As you can see, you would be able to set overall volume of periods, or if you wanted to have it shared amongst different components, you're given options for that. Do you want to see the change value or the percent change? The user would be able to make adjustments and customizations and capture it in their bookmark. And that date range comparison can be applied to both charts as well as crosstab tables. So this way, you can get the types of comparisons that you want to have visually, whether it's the flat details in the table or having more of that graphical perspective. The end user experience with creating the date range comparison will match what the designers and the developers are going to have when initially setting up a date range comparison.
All you need to get started with creating a date range comparison is a chart or a crosstab with a date field and some form of measure, some metrics, some calculation that you're working on, and then you're able to do a right click date range comparison. You can choose very specific custom periods that you want to compare, maybe it's that you want to have a certain volume of years and that you want to break down by week and show just the percent change. Depending on the combinations that you have selected, you might have other dimensions that you've factored into your chart it will just trigger default styling that should mirror what is going to be the most common, most popular and optimal way to visualize this type of comparison.

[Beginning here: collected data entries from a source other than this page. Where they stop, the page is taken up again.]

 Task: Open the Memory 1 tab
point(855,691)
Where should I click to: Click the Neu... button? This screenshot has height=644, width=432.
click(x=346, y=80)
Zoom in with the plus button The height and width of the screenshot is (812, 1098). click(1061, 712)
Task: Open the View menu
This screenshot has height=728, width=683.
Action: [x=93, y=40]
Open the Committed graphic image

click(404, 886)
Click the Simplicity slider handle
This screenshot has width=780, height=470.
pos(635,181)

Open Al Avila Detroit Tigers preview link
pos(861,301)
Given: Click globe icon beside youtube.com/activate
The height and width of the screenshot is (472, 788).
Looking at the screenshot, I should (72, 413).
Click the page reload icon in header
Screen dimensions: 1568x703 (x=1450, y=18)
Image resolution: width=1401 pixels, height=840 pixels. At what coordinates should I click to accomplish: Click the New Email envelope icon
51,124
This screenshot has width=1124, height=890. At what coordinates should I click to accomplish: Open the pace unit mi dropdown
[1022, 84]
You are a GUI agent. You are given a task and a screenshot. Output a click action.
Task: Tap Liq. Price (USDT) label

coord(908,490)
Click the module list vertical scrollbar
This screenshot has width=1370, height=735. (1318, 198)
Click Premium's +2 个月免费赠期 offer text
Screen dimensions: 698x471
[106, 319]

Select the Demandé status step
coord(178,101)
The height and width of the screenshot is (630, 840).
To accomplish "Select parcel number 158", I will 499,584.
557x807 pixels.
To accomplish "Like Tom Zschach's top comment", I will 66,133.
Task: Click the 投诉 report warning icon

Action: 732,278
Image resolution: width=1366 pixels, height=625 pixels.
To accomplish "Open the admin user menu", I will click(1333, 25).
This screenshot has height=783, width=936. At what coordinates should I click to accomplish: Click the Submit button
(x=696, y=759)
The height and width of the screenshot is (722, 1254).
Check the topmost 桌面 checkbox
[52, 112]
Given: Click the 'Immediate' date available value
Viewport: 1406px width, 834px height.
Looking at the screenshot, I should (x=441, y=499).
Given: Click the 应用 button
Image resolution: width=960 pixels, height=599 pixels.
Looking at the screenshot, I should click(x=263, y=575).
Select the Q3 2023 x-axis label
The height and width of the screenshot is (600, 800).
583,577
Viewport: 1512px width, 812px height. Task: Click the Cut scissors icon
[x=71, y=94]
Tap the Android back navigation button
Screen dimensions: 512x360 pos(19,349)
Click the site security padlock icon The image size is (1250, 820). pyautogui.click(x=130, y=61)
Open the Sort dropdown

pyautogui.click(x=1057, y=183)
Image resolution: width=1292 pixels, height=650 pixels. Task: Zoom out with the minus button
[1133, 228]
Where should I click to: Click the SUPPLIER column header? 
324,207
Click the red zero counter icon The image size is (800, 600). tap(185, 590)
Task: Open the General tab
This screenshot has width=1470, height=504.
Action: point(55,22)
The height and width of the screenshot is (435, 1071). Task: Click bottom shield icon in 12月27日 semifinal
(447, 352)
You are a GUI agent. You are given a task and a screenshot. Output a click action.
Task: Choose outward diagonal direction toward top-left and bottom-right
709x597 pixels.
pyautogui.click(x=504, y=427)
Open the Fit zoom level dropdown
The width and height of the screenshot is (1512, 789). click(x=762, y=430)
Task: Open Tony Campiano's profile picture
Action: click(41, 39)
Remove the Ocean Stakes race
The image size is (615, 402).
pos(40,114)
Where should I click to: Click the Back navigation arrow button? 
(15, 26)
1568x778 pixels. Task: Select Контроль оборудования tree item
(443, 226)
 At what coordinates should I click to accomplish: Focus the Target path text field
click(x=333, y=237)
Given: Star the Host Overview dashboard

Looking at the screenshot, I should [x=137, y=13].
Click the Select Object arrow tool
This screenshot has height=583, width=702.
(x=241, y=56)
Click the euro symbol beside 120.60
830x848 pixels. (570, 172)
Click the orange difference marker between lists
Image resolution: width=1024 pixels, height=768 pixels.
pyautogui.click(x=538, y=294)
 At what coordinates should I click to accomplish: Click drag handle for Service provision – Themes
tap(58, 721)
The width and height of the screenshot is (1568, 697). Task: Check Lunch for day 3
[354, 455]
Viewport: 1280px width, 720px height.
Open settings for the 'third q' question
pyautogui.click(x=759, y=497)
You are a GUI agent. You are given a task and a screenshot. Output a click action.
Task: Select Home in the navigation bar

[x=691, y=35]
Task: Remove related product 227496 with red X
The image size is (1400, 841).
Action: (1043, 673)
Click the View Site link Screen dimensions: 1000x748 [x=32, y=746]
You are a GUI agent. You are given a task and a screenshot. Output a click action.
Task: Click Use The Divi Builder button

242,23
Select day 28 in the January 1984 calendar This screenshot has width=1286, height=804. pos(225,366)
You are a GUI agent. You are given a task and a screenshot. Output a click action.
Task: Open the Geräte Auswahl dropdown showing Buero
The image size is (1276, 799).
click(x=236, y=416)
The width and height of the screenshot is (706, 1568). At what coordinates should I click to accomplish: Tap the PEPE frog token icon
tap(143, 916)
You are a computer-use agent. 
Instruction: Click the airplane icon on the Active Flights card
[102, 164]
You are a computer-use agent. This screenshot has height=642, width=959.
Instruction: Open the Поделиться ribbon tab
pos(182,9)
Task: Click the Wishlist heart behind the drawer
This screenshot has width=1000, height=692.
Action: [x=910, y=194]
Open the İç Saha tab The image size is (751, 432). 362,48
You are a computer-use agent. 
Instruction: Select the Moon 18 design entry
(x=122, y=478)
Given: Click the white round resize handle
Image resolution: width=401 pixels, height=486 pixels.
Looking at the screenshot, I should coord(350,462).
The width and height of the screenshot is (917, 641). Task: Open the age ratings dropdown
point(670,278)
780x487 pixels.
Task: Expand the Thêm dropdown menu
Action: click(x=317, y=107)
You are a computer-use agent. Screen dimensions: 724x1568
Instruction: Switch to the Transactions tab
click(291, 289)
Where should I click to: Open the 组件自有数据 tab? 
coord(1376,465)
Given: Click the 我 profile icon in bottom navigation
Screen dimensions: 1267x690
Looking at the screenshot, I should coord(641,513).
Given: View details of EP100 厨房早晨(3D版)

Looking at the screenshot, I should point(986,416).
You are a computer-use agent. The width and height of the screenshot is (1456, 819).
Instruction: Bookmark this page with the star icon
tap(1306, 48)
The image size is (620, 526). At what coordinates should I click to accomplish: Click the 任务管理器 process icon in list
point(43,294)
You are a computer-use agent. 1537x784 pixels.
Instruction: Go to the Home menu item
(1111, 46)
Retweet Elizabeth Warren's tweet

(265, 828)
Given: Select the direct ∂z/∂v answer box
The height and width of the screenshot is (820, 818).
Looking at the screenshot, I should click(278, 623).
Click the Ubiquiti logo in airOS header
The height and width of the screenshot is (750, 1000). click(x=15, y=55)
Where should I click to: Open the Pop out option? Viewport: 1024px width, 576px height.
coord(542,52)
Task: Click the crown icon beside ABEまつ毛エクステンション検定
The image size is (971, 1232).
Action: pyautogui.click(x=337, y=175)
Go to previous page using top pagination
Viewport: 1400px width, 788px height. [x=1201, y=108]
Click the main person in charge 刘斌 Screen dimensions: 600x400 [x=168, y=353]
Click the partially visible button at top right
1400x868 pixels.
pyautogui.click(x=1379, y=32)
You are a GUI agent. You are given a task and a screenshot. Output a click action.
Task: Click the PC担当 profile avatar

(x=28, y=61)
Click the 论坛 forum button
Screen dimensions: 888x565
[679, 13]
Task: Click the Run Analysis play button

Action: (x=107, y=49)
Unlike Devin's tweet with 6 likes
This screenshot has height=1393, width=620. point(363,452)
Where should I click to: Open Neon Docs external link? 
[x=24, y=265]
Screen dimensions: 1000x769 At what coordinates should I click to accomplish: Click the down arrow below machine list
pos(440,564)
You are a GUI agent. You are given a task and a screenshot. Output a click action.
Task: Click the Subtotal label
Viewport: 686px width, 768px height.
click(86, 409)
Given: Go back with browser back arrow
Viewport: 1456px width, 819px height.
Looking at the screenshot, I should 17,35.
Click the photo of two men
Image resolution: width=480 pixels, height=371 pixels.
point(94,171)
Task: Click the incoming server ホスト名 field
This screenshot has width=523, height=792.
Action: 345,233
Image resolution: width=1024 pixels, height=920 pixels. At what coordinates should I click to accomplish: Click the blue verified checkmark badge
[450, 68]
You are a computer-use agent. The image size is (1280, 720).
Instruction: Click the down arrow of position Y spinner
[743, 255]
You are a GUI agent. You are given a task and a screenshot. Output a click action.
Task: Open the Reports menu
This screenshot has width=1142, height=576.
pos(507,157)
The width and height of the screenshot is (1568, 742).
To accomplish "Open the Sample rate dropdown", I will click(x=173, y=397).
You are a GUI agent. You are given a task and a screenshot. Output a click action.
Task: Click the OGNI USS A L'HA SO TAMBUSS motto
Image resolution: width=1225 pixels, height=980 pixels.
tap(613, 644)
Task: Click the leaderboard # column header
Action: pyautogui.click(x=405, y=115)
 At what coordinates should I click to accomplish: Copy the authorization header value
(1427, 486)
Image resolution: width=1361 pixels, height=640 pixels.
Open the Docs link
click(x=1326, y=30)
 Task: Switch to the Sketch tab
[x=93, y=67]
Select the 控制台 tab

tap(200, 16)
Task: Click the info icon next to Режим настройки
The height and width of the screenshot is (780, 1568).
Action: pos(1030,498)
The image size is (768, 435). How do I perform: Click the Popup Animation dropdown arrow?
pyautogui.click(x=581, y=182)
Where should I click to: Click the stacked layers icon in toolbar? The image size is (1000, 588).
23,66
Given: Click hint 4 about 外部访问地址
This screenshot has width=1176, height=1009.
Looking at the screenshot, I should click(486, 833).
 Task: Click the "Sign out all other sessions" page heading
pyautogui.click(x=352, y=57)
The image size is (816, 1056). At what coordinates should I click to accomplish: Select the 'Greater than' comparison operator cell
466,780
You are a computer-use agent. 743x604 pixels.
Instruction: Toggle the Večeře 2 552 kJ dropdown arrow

Now this particular dashboard has historical data of 2012, 2013, 2014 type data, so if I were to do only the last few years I'm actually going to trigger a warning that there's no data for the range that I've actually selected. So this is something where you're going to get that visual feedback of hey, it's an empty chart, you can jump back into your range comparison maybe up, you know, the periods that you want to have available. And once you do that, it's like oh, hey, you know, I can do the change differential for 2012 and 2013.